When I first moved beyond reflecting on my own story and started looking at studies and independent research into gender inequity, I was totally overwhelmed. The types of bias and its pervasive nature felt almost unsurmountable, and I wondered how can we change all of this? But then I remembered I must advocate for change so my daughter can have a fairer go than I did and so my son can be the best human he can be. We as a community need to start the journey to make a better place for all our children.
Learnt behaviour can be unlearnt
The first thing to remember is that a lot of this is learnt behaviour, so it can be unlearnt. Some people will learn proactively, others will need to be told repeatedly before their behaviour changes. It’s also important to realise that we can all have our own biases and identifying them in ourselves can be one of the hardest steps.
Recently Australian of the Year Grace Tame made headlines when pictures of her frosty reception with the Australian Prime Minister divided the nation. Not long after this happened, I read an article about the former Prime Minister’s daughter Daisy Turnbull, where she recounted her reaction to Grace’s interaction with Scott Morrison:
“In the first five minutes, I thought, ‘Why didn’t you just smile?’ But then I thought, no, that is our internalised misogyny. We all have it. To always be well-behaved, to smile, be friendly. To do otherwise would be our weakness.” She pauses. “It was fascinating to me that for five minutes, I was in one camp, and then I realised I was wrong.”
Daisy acknowledged her own bias, which did not align with her actual feelings, but was from a learnt behaviour. This is something we are all guilty of and we are destined to make the same mistakes over and over again unless education and acknowledgement of these issues is made a priority.
Call out bias in your everyday life
To make a real difference, the best place to start is to speak up in the moment. When you witness someone being the victim of bias – point it out and defend the victim. Explain why you believe the situation is a biased event and advocate for a change. The person on the receiving end of this conversation will hopefully learn quickly and change their future mindset and actions when they realise what they have done is wrong, but others may need to be told a few times before it sticks.
There will also be those who just do not care enough to change and are happy and comfortable with their bias. And this is why it is important to challenge policy and processes that gives them the power and the ability to act on their biases. When there’s a system that is designed to allow bias to flourish, it will require the advocates to pressure for change.
What next?
Last year I gave a talk on gender diversity, and I ended it with a challenge that I will reissue now. As I did then, I will start with 3 things men can do:
- Acknowledge in most situations, you are in a position of power, and do not abuse it – use it for good.

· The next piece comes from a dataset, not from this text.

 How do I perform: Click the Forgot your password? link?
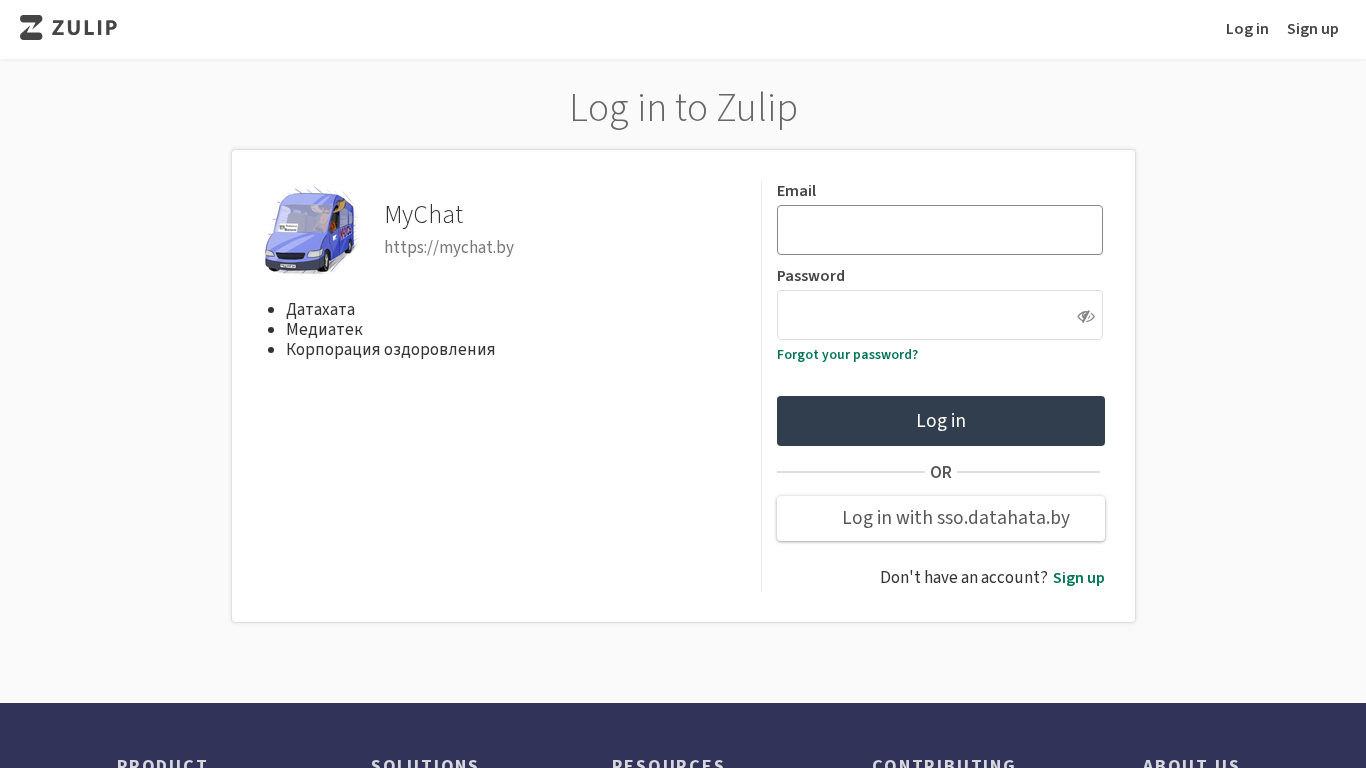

- Call out poor behaviour and stand up for what you know is right, do not just ignore a situation and join in on the joke.
- When you need to make a choice, look beyond your affinity bias, and actively consider women in your decision. Do not just look to those who look like you.
What women can do:
- Educate yourselves – the more I read, listen and learn about the drivers for bad behaviour, the more equipped and stronger I feel to challenge the status quo. Knowledge is power.
- Acknowledge that we can be our own worst enemies. Do not assume because you are female, you are not part of the problem. We too were raised with bias; we too contribute towards unfair and inequitable workplaces. We too need to be better at calling out bad behaviour and stop letting our biases rule our decisions.
- Put your money where your mouth is. If you’re not happy with what is happening, join a cause, invest in the next generation, make space for other women. We cannot expect others to do all the heavy lifting, it is on us.
The way to forge change will mostly come from self-awareness, education and being brave enough to stand up when you see bias at work. From here the choice is yours. You can be part of the problem or part of the solution.